When RT asked Assistant Commissioner King if she regrets what happened and whether the Met would be willing to make an apology, she said: “The Metropolitan Police regrets the fact that a young man from London, Jermaine Baker, is no longer with us.”
“You liar,” one member of the crowd shouted in response.
“He was sleeping in his car and you lot shot him, why did you shoot him?” a friend of Baker said.
Another man attending the meeting called for Met Commissioner Sir Bernard Hogan-Howe to resign.
‘He was no gangster, poor reporting’
“I’ve known Baker for my whole life. He was nothing like how he was portrayed in the media, he was no gangster,” Baker’s friend told RT.
His comments come in response to several media reports that called Baker a “gangster.”
Chief Superintendent Victor Olisa said police records and research do not indicate Baker was a gangster, suggesting the media made up the claims.
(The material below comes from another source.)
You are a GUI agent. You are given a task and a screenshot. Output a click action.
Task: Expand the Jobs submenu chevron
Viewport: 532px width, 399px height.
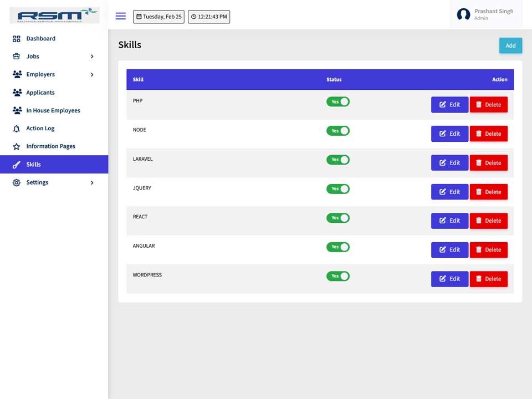(x=92, y=57)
MP Lammy further criticized the media’s “poor reporting” of the incident.
“There has been some very poor reporting, and that is why with the family’s lawyer I contacted the attorney general, and the attorney general two days ago issued a notice to the media to remind them that they would be in contempt of court if they continue to write in the vein that some of them have written,” he said.
In 2014, the Met announced its officers would start wearing body cameras as part of plans to improve transparency and accelerate convictions.
The announcement followed criticism of the force’s handling of the death of Mark Duggan, the 29-year-old whose killing by police sparked the 2011 riots.
Several activists at the community meeting questioned why the officer who shot Baker was not wearing a body camera, despite this being a pre-planned operation.
British race relations activist Lee Jasper said he is “furious” the officer was not wearing a body camera.
“The body cameras have been offered as the salivation technology tool to rebuild confidence between black communities and the police,” he told RT. “The whole issue of body cams is a sham.”
Jasper claimed there is a “very strong indication” Baker was unlawfully killed.
“The IPCC certainly doesn’t make decisions to enter a homicide investigation and to arrest an officer unless they have compelling and strong evidence,” he said.
Tottenham Rights coordinator Stafford Scott urged police: “Do not shoot anybody or kill anybody until all officers are wearing body cameras.”
However, on Tuesday, Met Commissioner Hogan-Howe said body cameras are “too big” to be worn by undercover officers.
“All of the officers who took part in the operation on Friday 11 December were doing a job, one that we as senior officers in the MPS asked of them,” a Met police spokesman said.